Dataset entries
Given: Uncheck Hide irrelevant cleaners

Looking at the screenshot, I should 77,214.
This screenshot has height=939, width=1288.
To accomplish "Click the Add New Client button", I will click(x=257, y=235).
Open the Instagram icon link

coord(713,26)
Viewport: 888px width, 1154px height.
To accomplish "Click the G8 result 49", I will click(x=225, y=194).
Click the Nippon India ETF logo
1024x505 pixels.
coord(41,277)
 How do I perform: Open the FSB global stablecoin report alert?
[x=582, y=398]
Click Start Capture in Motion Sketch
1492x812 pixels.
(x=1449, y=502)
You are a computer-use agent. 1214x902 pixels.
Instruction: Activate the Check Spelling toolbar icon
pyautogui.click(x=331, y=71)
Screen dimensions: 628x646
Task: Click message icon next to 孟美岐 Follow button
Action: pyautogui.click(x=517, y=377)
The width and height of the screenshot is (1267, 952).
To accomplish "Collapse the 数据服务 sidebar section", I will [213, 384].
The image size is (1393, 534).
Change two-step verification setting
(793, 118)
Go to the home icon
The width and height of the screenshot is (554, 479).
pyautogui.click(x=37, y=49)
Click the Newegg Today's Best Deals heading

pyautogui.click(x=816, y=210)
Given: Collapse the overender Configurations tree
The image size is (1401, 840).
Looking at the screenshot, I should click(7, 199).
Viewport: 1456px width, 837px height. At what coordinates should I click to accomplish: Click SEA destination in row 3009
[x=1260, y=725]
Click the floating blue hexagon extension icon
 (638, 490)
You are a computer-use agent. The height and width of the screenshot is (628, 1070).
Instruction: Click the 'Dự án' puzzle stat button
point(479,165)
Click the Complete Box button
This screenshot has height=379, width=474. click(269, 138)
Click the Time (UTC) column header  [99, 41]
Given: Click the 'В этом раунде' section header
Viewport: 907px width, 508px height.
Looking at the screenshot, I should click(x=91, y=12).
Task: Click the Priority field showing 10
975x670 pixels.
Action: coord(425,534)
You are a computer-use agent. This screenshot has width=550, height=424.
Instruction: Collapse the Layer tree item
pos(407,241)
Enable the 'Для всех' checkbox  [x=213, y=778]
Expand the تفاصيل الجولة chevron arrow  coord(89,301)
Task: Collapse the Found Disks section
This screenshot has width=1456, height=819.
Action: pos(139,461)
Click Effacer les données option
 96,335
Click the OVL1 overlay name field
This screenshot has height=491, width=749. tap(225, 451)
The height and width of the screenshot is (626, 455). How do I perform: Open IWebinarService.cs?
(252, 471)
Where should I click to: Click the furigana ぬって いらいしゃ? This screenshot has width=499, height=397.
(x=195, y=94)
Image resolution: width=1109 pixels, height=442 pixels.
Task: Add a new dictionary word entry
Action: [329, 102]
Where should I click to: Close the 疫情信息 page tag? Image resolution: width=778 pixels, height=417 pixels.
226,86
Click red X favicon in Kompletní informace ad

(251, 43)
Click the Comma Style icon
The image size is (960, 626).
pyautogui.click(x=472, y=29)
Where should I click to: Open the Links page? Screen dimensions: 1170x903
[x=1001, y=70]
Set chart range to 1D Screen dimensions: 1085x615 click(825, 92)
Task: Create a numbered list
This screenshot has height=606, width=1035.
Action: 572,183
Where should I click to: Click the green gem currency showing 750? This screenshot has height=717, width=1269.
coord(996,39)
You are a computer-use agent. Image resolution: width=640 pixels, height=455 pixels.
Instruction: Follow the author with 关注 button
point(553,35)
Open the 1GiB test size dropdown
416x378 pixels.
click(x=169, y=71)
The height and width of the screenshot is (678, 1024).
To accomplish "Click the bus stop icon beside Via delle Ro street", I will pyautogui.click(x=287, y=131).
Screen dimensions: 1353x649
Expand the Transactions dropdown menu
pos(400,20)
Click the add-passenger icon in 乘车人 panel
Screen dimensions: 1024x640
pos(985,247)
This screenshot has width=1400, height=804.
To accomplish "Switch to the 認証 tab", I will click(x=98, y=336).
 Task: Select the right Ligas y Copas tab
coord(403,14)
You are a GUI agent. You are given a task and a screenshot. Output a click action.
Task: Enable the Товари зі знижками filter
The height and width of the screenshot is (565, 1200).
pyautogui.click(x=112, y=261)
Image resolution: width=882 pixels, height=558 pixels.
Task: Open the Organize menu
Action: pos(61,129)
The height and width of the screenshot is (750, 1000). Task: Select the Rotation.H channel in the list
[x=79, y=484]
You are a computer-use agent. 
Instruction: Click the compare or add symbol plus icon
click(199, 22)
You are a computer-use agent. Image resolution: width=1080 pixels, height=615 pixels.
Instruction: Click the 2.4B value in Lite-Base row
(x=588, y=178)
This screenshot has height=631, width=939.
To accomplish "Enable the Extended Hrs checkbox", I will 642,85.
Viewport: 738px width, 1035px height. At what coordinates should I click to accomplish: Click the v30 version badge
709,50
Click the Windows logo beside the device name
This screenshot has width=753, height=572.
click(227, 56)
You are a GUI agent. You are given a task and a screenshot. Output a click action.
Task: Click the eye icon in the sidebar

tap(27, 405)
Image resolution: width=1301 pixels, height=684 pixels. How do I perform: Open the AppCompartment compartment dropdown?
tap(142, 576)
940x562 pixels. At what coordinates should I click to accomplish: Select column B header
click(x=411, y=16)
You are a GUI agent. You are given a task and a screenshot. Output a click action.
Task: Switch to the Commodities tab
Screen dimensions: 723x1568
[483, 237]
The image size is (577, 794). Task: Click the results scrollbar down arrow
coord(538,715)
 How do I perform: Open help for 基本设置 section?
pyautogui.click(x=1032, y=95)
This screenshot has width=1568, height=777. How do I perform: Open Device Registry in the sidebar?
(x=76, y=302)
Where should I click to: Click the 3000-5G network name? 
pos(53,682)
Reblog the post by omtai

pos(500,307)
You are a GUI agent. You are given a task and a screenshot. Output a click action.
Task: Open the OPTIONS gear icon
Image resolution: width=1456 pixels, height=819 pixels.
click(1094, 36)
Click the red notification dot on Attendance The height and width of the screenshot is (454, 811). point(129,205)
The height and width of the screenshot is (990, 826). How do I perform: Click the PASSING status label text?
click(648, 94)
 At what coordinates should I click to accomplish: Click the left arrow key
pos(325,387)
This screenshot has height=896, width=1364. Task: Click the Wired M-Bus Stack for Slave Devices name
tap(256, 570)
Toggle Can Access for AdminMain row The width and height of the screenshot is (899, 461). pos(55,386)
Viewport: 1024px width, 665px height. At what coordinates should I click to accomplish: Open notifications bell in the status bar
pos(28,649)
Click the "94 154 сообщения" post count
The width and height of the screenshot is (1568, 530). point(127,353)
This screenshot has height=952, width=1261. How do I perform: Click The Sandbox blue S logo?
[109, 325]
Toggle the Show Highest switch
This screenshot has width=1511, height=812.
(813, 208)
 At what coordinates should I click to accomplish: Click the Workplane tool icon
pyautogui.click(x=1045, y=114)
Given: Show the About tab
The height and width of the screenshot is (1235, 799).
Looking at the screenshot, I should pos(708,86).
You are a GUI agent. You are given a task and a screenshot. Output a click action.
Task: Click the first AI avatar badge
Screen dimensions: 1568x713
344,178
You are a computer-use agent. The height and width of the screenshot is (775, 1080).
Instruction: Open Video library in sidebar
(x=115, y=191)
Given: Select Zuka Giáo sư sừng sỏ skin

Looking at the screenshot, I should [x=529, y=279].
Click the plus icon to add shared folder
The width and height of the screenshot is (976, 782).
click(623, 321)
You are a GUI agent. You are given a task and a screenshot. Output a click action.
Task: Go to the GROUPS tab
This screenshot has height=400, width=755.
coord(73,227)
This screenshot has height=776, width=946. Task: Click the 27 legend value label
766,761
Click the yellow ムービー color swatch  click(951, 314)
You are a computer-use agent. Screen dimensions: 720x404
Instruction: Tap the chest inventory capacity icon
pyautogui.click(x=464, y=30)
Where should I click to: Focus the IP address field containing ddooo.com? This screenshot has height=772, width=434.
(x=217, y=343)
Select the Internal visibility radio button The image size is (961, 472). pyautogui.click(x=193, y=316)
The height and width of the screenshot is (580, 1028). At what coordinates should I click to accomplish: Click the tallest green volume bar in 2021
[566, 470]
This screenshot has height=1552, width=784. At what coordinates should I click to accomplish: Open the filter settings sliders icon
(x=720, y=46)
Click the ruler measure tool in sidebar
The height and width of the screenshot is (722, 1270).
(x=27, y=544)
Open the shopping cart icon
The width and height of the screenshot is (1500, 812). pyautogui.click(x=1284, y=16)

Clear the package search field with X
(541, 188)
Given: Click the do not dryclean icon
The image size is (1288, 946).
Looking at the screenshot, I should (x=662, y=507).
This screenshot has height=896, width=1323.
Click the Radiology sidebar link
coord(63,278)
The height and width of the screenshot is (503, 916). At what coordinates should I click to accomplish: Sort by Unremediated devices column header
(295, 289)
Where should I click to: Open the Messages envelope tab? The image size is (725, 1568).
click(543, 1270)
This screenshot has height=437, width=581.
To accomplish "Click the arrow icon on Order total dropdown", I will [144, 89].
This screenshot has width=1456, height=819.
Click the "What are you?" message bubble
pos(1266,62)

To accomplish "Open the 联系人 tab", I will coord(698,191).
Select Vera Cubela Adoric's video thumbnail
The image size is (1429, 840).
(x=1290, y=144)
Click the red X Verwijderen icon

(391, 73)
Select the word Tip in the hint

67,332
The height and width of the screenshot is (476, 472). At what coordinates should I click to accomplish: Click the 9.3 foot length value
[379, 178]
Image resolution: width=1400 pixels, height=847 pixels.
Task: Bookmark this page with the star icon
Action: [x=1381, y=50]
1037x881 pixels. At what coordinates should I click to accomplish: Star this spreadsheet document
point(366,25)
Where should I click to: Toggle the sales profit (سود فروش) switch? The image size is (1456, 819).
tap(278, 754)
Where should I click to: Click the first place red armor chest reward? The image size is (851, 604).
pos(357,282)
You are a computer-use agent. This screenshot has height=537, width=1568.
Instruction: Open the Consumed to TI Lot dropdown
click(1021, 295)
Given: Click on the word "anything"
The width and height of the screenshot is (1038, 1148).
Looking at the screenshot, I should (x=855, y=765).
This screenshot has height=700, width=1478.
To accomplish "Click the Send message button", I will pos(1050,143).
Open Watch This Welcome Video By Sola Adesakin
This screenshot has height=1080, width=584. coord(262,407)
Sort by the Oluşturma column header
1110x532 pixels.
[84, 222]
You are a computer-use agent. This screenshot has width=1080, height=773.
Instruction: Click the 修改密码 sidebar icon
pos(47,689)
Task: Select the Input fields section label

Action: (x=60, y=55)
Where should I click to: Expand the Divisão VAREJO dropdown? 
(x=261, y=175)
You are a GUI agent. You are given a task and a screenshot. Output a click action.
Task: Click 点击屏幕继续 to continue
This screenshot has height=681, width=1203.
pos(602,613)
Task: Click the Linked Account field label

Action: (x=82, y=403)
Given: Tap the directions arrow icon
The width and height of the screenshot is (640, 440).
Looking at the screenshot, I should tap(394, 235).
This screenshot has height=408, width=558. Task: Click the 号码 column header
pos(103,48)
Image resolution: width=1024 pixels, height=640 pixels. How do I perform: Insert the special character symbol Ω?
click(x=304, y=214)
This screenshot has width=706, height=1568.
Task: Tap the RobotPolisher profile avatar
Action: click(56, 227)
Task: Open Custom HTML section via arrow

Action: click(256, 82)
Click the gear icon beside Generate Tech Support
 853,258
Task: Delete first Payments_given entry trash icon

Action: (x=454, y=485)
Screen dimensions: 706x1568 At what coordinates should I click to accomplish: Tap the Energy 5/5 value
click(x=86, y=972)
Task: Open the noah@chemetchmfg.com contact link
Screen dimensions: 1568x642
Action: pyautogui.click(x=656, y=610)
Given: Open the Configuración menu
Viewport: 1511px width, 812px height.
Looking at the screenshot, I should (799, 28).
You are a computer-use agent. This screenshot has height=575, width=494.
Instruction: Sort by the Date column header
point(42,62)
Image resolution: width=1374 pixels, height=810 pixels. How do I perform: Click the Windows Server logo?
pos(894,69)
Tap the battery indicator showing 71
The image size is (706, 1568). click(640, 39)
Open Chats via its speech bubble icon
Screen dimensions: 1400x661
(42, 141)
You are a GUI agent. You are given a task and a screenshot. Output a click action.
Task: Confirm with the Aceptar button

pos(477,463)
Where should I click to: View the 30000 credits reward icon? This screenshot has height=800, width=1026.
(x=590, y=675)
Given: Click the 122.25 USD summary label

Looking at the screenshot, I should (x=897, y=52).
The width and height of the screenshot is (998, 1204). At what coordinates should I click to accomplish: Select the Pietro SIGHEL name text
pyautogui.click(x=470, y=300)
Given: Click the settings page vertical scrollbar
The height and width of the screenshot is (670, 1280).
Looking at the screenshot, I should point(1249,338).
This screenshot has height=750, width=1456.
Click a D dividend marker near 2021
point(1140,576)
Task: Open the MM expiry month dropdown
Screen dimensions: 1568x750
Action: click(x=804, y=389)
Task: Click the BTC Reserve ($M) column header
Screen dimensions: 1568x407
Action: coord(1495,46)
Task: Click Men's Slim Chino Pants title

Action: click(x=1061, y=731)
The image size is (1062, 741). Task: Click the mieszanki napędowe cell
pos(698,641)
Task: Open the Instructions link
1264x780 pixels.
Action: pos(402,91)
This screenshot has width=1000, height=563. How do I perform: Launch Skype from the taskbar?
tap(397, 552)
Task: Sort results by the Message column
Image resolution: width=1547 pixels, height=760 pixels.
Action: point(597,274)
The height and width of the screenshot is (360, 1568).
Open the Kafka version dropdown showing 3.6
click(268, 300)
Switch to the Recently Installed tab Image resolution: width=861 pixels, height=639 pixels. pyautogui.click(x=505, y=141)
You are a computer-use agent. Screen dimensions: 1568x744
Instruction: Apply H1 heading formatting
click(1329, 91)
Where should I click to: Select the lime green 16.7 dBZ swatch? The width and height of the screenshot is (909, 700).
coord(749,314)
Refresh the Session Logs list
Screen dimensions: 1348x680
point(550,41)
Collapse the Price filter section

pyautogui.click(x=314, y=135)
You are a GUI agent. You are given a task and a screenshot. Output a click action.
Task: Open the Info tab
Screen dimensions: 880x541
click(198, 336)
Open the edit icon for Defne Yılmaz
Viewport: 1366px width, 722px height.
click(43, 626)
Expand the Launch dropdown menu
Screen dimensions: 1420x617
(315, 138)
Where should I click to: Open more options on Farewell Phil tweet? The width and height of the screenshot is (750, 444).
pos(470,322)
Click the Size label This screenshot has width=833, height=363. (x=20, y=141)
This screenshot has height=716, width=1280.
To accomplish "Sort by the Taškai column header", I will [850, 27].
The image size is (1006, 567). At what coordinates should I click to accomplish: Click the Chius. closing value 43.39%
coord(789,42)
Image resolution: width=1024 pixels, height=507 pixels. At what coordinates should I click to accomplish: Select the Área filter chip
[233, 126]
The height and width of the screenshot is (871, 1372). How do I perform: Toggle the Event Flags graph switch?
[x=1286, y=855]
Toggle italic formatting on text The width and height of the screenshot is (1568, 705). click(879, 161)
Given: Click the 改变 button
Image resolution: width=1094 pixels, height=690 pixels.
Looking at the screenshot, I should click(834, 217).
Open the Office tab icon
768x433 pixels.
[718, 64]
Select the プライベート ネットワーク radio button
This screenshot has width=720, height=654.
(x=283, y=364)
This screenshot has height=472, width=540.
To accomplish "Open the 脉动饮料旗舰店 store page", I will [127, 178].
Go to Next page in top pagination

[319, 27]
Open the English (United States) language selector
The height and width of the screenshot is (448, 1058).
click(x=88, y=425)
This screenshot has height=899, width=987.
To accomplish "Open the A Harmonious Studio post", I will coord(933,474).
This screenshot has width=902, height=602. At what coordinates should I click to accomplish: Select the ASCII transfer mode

▶ [Task goal]:
Beginning with the first line of the entries, repeat each line exactly until you have reproduced the one containing "Enable the 'Для", and add nothing further.

▶ [Result below]:
Given: Uncheck Hide irrelevant cleaners

Looking at the screenshot, I should 77,214.
This screenshot has height=939, width=1288.
To accomplish "Click the Add New Client button", I will click(x=257, y=235).
Open the Instagram icon link

coord(713,26)
Viewport: 888px width, 1154px height.
To accomplish "Click the G8 result 49", I will click(x=225, y=194).
Click the Nippon India ETF logo
1024x505 pixels.
coord(41,277)
 How do I perform: Open the FSB global stablecoin report alert?
[x=582, y=398]
Click Start Capture in Motion Sketch
1492x812 pixels.
(x=1449, y=502)
You are a computer-use agent. 1214x902 pixels.
Instruction: Activate the Check Spelling toolbar icon
pyautogui.click(x=331, y=71)
Screen dimensions: 628x646
Task: Click message icon next to 孟美岐 Follow button
Action: pyautogui.click(x=517, y=377)
The width and height of the screenshot is (1267, 952).
To accomplish "Collapse the 数据服务 sidebar section", I will [213, 384].
The image size is (1393, 534).
Change two-step verification setting
(793, 118)
Go to the home icon
The width and height of the screenshot is (554, 479).
pyautogui.click(x=37, y=49)
Click the Newegg Today's Best Deals heading

pyautogui.click(x=816, y=210)
Given: Collapse the overender Configurations tree
The image size is (1401, 840).
Looking at the screenshot, I should click(7, 199).
Viewport: 1456px width, 837px height. At what coordinates should I click to accomplish: Click SEA destination in row 3009
[x=1260, y=725]
Click the floating blue hexagon extension icon
 (638, 490)
You are a computer-use agent. The height and width of the screenshot is (628, 1070).
Instruction: Click the 'Dự án' puzzle stat button
point(479,165)
Click the Complete Box button
This screenshot has height=379, width=474. click(269, 138)
Click the Time (UTC) column header  [99, 41]
Given: Click the 'В этом раунде' section header
Viewport: 907px width, 508px height.
Looking at the screenshot, I should click(x=91, y=12).
Task: Click the Priority field showing 10
975x670 pixels.
Action: coord(425,534)
You are a computer-use agent. This screenshot has width=550, height=424.
Instruction: Collapse the Layer tree item
pos(407,241)
Enable the 'Для всех' checkbox  [x=213, y=778]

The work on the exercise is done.